Question

A small filament is at the centre of a hollow glass sphere of inner and outer radii of 8 cm and 9 cm respectively. The refractive index of glass is 1.50. Calculate the position of the image of the filament when viewed from outside the sphere.

Answer 1

Given: A small filament is at the centre of a hollow glass sphere of inner and outer radii of 8 cm and 9 cm respectively.

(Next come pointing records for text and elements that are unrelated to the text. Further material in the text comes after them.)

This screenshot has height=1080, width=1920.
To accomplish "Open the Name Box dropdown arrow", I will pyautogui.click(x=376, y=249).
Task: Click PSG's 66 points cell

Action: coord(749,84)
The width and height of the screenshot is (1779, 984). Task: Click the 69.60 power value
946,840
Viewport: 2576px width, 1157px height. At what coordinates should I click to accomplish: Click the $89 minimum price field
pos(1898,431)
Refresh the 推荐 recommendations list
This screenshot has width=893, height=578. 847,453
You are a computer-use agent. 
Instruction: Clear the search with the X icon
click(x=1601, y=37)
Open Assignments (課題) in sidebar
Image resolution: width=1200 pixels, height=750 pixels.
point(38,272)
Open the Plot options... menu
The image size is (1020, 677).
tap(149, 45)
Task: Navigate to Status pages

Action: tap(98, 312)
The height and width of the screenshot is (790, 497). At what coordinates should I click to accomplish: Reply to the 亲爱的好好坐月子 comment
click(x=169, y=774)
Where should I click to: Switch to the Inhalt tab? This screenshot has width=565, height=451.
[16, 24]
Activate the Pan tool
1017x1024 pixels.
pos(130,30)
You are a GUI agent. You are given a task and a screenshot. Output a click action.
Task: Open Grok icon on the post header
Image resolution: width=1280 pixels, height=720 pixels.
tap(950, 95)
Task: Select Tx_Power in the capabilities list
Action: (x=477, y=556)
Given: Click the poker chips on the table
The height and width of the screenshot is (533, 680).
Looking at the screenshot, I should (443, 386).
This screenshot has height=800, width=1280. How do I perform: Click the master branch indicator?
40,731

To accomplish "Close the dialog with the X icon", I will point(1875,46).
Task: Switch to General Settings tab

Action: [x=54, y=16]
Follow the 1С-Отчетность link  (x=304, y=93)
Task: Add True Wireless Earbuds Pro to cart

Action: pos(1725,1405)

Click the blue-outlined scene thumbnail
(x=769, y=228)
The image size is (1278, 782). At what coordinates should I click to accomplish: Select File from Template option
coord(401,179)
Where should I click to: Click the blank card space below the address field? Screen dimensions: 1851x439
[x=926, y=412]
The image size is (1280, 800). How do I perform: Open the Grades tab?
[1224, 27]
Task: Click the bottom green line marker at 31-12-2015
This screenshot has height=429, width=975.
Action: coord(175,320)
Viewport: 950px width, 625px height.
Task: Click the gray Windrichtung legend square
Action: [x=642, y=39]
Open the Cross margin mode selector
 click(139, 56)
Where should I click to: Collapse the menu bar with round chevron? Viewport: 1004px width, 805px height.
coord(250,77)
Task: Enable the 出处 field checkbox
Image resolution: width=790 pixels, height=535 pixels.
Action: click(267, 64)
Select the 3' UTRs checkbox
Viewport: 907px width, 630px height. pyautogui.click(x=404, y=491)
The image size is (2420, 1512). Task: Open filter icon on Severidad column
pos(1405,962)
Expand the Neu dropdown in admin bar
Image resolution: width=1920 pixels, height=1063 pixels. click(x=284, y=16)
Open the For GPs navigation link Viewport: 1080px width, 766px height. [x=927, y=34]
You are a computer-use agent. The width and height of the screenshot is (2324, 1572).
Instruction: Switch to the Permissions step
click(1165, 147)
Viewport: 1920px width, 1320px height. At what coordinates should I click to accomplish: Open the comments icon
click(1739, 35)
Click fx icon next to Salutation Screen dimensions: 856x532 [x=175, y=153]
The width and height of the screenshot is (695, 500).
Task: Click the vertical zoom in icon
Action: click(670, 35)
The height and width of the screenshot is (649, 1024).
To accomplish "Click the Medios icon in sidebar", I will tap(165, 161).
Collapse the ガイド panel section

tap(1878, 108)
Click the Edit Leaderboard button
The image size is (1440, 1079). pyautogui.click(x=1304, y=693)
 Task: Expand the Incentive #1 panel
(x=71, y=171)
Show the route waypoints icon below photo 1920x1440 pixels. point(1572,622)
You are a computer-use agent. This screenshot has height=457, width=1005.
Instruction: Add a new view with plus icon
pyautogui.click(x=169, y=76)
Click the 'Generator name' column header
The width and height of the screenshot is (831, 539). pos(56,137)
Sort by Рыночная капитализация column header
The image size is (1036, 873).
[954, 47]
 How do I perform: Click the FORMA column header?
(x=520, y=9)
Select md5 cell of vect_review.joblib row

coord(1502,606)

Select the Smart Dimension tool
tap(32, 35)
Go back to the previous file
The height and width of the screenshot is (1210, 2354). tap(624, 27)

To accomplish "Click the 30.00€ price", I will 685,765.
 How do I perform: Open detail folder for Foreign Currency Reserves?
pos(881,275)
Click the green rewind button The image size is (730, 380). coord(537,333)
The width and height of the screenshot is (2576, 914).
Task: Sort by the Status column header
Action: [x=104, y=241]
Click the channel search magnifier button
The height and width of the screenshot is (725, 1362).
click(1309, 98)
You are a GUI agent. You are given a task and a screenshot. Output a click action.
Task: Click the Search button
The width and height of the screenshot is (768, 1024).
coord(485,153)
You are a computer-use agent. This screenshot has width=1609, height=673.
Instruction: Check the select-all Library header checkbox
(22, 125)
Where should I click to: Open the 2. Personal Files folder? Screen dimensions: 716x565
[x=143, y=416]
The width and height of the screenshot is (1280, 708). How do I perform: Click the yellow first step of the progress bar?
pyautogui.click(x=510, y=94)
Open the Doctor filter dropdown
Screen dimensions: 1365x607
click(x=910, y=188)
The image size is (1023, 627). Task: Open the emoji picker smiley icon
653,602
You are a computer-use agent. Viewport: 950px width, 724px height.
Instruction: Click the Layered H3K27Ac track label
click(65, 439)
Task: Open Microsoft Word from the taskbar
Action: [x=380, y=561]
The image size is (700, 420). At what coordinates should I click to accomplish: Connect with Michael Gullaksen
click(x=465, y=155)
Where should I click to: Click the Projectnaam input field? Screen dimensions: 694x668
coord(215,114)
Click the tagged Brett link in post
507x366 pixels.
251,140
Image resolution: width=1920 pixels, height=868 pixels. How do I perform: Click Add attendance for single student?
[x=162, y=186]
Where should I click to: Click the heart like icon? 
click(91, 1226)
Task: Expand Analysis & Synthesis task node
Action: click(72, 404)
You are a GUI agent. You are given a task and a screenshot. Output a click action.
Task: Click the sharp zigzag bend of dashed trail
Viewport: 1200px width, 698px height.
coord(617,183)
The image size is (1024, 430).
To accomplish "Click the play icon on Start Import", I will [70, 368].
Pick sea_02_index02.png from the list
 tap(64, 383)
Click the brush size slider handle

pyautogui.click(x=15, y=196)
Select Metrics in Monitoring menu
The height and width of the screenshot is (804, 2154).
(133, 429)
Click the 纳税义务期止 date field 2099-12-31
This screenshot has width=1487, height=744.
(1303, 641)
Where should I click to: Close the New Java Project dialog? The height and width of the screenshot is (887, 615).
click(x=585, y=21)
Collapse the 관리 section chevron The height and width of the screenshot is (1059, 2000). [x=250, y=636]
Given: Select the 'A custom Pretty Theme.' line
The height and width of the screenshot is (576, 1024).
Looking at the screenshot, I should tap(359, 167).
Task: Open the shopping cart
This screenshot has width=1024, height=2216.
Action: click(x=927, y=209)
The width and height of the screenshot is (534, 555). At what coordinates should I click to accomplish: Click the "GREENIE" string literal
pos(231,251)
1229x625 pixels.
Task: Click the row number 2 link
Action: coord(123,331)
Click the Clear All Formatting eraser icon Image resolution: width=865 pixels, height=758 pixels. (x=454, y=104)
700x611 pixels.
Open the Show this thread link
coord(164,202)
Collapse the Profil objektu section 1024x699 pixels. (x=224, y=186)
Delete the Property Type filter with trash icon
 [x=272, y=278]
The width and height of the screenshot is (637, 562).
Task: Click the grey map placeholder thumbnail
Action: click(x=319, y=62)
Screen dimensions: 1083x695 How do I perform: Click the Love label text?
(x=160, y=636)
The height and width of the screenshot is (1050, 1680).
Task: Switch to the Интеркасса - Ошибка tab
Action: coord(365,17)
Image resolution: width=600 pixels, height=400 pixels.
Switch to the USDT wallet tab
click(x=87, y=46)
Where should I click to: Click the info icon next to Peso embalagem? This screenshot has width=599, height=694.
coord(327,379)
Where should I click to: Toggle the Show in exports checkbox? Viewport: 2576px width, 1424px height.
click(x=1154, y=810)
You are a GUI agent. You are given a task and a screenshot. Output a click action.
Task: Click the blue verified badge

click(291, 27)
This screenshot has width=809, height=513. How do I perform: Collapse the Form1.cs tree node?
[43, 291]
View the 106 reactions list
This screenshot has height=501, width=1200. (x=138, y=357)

The refractive index of glass is 1.50. To find the position of the image of the filament when viewed from outside the sphere.

Solution:

For refraction at the first surface,

and as per given criteria,

object distance, $u=-8cm$

the radius of the curvature of inner glass sphere, $R_1=-8cm$

the refractive index of air, ${\mu }_1=1$

refractive index of the glass, ${\mu }_2=1.5$

Using this values in the following formula, we get

$\frac{{\mu }_2}{v}-\frac{{\mu }_1}{u}=\frac{{\mu }_2-{\mu }_1}{R_1}⟹\frac{1.5}{v}-\frac{1}{-8}=\frac{1.5-1}{-8}⟹\frac{1.5}{v}=\frac{0.5}{(-8)}-\frac{1}{8}⟹\frac{1.5}{v}=\frac{-0.5-1}{8}⟹v=\frac{1.5\times 8}{-1.5}⟹v=-8cm$

It means due to the first surface the image is formed at the centre. For the second surface.

For refraction at the second surface,

and as per given criteria,

object distance, $u=-9cm$

the radius of the curvature of outer glass sphere, $R_2=-9cm$

the refractive index of air, ${\mu }_1=1.5$

refractive index of the glass, ${\mu }_2=1$

Using this values in the following formula, we get

$\frac{{\mu }_2}{v}-\frac{{\mu }_1}{u}=\frac{{\mu }_2-{\mu }_1}{R_1}⟹\frac{1}{v}-\frac{1.5}{-9}=\frac{1-1.5}{-9}⟹\frac{1}{v}=\frac{0.5}{9}-\frac{1.5}{9}⟹\frac{1}{v}=\frac{0.5-1.5}{9}⟹v=\frac{1\times 9}{-1}⟹v=-9cm$

Thus, the final image is formed at the centre of the sphere.